I cannot, cannot, cannot stress this enough! Without a minimum of four regular friends helping out, I don’t think any move has ever been possible. And yeah, I know there’s an exception out there: the dude who sleeps on an air mattress and only owns like two outfits. But for the vast majority of us, we actually need help moving all of those boxes.
This is where procrastination can backfire big time. If I would have reached out only the day before – nevermind the morning of – they could have all had other plans and/or they could have quickly come up with an excuse. (“I, uh, gotta walk the dog.”)
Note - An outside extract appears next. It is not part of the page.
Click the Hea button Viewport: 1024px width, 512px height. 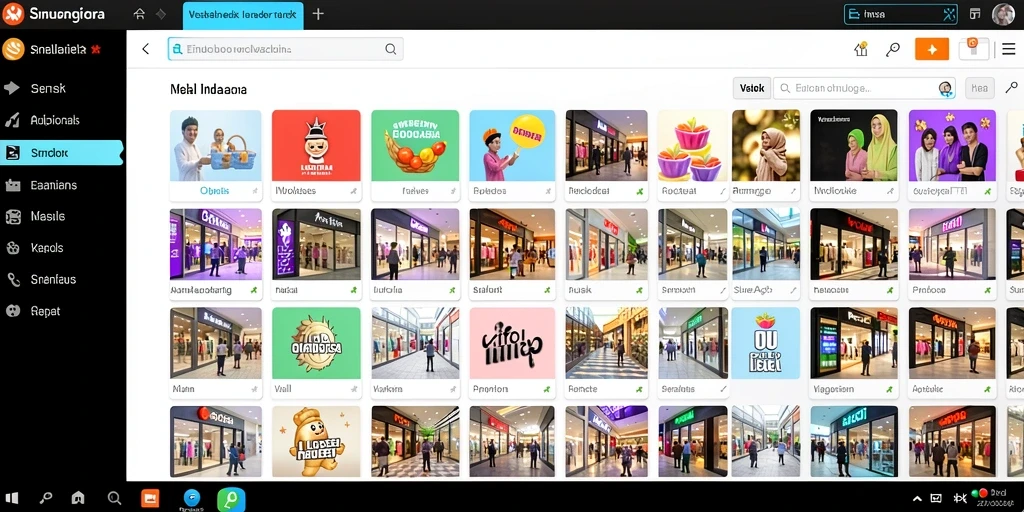(x=980, y=88)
This is one you don’t want to leave up to chance. Even if it works, it’s sort of like when a basketball player fires up a terrible shot and the coach screams, “No! No! No!”, but then it goes in anyway and they let out a sigh. Yes, procrastination may work every now and then, but not a great long-term strategy. Especially for moving.
My “hope-they-still-talk-to-me” solution: Very patient, very tired friends.
Make Moving Not Suck
Everyone’s moving situation is different, whether the city, suburbs or small town. I think back to that fleet of pickup trucks in South Carolina; Some people are lucky or they’ve got all their buddies around with the right vehicles for a move. They’re all set.
But for most of us, we’re not so lucky.
Most moves involve someone fresh out of college with their mom and dad, and the dad is getting upset because his kid procrastinated, and now his back hurts, and the mom is upset because the dad is upset, and then someone’s like, “Hey, you can’t park here,” and the mom looks over at the dad before he snaps, “Carol, I know, but I have to go feed the parking meter!” All the while the kid’s younger sibling is on their phone taking a selfie (#MovingDay). And everyone is about one step away from not getting together for Thanksgiving.
It’s not worth having one of the worst days of your life with your friends and family. Find some help. If you’ve got the friend brigade of pickup trucks, awesome. If not, hire it. It’s cheaper than you think.
And whatever you do, just don’t procrastinate on this one. No matter what DaVinci says.